Until, of course, convention was turned on its head, starting with a run on the ABCP market in August 2007, the near death of Bear Stearns in March 2008, the de facto nationalization of Fannie and Freddie in July, and the actual death of Lehman Brothers in September 2008. Maybe, just maybe, there was and is something special about a real bank, as opposed to a Shadow Bank!

And indeed that is unambiguously the case, as evidenced by the on-going partial re-intermediation of the Shadow Banking System back into the sovereign-supported conventional banking system, as well as the mad scramble by remaining Shadow Banks to convert themselves into conventional banks, so as to eat at the same sovereign-subsidized capital and liquidity cafeteria as their former stodgy brethren.

The new conventional wisdom: levered capitalism is good, and made even better with a bit of socialism to protect the downside.

Like most of us, I’ve always had a separation in my mind between strictly capitalist activities and strictly public activities. Not that the demarcation is always clean. But it’s a useful way of thinking.

But you get the point: there is private enterprise and there is public enterprise. And then there is banking, a hybrid of the two. There is no way ‘round this, for good or bad, because fractional reserve banking depends upon the sovereign’s safety net against liability runs, a safety net that the private sector definitionally can’t universally supply. In this sense, the safety net is like national defense: we all need it, but since nobody individually has the incentive to pay for it, we collectively tax ourselves to pay for it.

[We] are now caught in the debt-deflationary pathologies of “the paradox of deleveraging.”6 Not everybody in the private sector can delever at the same time without creating a depression. Accordingly, the sovereign must go the other way, levering up the public balance sheet. And Washington has finally started to do so with appropriate vigor and enthusiasm.

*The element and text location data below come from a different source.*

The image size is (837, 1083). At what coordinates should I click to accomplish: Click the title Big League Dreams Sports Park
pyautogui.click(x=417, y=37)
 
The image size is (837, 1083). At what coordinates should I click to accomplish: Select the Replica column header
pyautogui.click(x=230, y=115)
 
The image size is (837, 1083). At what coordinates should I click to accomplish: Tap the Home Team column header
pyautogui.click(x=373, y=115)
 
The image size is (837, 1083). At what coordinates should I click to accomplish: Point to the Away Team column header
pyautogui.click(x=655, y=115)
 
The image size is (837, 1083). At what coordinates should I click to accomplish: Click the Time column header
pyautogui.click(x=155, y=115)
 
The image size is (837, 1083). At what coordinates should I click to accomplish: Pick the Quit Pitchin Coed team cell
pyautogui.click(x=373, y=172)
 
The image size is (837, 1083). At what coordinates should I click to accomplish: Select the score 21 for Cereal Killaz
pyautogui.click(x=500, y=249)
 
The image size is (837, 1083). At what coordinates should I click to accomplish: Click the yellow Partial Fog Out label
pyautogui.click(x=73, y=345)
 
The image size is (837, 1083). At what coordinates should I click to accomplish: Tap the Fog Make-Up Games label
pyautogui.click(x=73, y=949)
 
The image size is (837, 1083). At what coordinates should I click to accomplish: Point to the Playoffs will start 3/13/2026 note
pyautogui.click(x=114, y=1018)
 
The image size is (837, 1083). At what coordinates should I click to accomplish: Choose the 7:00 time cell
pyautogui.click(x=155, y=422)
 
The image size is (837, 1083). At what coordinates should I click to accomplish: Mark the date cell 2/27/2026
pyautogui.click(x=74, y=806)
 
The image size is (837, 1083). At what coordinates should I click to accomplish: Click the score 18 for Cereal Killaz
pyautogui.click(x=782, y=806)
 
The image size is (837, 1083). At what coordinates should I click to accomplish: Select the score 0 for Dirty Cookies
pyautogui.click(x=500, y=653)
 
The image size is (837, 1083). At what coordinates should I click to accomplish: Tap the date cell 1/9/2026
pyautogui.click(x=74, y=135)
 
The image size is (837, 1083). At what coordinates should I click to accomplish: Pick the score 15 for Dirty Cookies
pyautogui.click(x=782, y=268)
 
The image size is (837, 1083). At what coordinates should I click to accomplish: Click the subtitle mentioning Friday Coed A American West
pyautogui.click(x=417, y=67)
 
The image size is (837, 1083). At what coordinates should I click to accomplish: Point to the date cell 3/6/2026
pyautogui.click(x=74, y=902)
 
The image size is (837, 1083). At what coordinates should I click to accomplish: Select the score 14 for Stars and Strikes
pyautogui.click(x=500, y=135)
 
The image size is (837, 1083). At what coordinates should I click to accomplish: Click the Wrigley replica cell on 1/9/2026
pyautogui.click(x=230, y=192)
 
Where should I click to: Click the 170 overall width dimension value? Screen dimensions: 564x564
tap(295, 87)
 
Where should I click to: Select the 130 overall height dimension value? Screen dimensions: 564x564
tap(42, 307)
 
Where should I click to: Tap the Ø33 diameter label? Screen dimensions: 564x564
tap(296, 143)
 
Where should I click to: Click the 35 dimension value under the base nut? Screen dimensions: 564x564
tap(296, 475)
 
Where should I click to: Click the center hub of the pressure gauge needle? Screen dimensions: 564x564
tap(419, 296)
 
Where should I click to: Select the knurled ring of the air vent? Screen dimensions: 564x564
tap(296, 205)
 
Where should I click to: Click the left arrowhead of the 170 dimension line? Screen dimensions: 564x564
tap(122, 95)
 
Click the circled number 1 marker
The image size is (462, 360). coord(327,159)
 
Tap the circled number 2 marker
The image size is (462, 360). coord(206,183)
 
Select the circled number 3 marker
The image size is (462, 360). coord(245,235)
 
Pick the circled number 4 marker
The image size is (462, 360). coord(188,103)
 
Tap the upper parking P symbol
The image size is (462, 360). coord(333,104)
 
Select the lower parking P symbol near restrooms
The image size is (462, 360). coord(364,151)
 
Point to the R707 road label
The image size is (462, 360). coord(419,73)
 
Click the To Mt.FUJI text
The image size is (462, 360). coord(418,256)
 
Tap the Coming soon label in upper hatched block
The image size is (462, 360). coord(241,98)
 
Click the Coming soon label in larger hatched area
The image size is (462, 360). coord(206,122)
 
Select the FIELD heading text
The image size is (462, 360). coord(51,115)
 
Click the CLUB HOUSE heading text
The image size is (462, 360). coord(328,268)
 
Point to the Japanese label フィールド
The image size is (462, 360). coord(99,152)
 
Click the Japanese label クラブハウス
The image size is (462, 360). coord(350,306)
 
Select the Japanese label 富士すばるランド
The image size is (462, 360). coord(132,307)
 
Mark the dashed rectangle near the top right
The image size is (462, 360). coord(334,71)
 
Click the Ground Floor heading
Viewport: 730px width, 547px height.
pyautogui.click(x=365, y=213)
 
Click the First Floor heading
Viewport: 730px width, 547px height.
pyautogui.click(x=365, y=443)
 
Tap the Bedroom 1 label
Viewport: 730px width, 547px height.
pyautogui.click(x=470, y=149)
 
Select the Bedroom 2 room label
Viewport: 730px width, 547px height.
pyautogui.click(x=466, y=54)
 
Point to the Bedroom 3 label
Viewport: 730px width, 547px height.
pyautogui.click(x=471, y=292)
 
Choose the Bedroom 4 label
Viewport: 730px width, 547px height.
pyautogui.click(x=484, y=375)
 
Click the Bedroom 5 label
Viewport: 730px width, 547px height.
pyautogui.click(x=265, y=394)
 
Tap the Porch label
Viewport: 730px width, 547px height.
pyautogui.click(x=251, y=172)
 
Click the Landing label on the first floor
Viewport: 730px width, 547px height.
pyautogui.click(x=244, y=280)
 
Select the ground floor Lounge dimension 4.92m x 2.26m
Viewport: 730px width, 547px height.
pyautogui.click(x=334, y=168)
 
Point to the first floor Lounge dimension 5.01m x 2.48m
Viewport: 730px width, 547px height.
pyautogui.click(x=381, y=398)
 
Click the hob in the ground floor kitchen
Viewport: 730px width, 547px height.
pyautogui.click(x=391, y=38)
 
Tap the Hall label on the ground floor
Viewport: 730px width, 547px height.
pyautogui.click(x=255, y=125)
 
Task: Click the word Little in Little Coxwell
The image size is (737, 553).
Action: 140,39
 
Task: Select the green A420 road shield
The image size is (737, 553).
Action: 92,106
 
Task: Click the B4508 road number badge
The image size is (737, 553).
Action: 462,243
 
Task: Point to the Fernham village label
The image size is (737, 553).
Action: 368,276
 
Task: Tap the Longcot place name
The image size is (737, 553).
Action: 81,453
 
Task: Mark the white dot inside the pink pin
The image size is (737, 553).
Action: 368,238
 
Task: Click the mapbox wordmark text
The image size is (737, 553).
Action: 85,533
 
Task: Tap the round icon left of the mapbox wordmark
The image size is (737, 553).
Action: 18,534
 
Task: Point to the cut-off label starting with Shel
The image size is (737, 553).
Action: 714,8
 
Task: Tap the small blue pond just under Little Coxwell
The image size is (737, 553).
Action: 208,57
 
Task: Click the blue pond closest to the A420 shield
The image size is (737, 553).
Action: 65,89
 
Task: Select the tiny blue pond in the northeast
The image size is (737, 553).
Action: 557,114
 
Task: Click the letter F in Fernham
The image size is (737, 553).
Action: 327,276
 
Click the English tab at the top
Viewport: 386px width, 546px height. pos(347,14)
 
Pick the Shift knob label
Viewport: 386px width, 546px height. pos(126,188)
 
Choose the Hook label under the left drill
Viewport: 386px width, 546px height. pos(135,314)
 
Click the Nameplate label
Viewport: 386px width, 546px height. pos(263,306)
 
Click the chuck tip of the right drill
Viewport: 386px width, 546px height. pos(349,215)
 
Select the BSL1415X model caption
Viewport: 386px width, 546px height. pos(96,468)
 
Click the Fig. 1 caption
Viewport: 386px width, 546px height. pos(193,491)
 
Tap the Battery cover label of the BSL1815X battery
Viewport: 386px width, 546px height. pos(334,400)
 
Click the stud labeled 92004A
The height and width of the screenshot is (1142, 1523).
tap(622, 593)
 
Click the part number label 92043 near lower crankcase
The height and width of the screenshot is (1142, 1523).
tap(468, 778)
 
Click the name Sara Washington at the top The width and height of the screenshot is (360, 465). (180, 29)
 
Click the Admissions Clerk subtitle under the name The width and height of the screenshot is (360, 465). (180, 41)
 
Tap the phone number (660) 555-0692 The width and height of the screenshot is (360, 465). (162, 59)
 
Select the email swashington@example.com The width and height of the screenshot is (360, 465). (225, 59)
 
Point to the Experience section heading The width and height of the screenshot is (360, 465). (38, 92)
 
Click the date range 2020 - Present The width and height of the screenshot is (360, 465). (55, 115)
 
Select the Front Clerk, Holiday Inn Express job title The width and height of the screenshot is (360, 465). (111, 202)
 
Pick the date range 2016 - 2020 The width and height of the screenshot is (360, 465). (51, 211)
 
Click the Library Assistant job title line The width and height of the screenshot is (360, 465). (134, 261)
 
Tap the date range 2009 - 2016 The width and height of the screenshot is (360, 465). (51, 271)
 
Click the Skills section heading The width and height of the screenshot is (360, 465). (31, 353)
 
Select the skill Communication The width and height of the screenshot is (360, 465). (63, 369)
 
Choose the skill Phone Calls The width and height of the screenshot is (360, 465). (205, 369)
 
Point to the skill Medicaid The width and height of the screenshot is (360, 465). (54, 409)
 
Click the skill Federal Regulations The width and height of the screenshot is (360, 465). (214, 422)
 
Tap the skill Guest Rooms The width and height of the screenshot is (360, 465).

It’s not a pretty picture. In fact, it’s repugnant, giving proof to the proposition that breaking the paradox of deleveraging does involve socializing the downside of previously profitable private sector activities.

If the sovereign must backstop a private sector activity that produces a public good, then the sovereign will, at least in a democracy, rightfully demand both bottom-up and macro-prudential rules to harness the greed that lubricates the invisible hand of capitalism.

Capitalism, and especially financial market capitalism, brought this outcome upon itself through greed and hubris. Capitalism is now re-grouping and learning how to play by new rules, which are still being written. And ultimately, I’m sure, capitalistic bankers will once again bend those rules in the pursuit of higher profitability. And that’s okay, I think. In the end, we really don’t want to turn our banking system into the [state Department of Motor Vehicles]. At the same time, we also don’t want our banking system to be nothing more than a betting parlor.

Or, in the famous words of Keynes again:
"When the capital development of a country becomes a by-product of the activities of a casino, the job is likely to be ill-done.”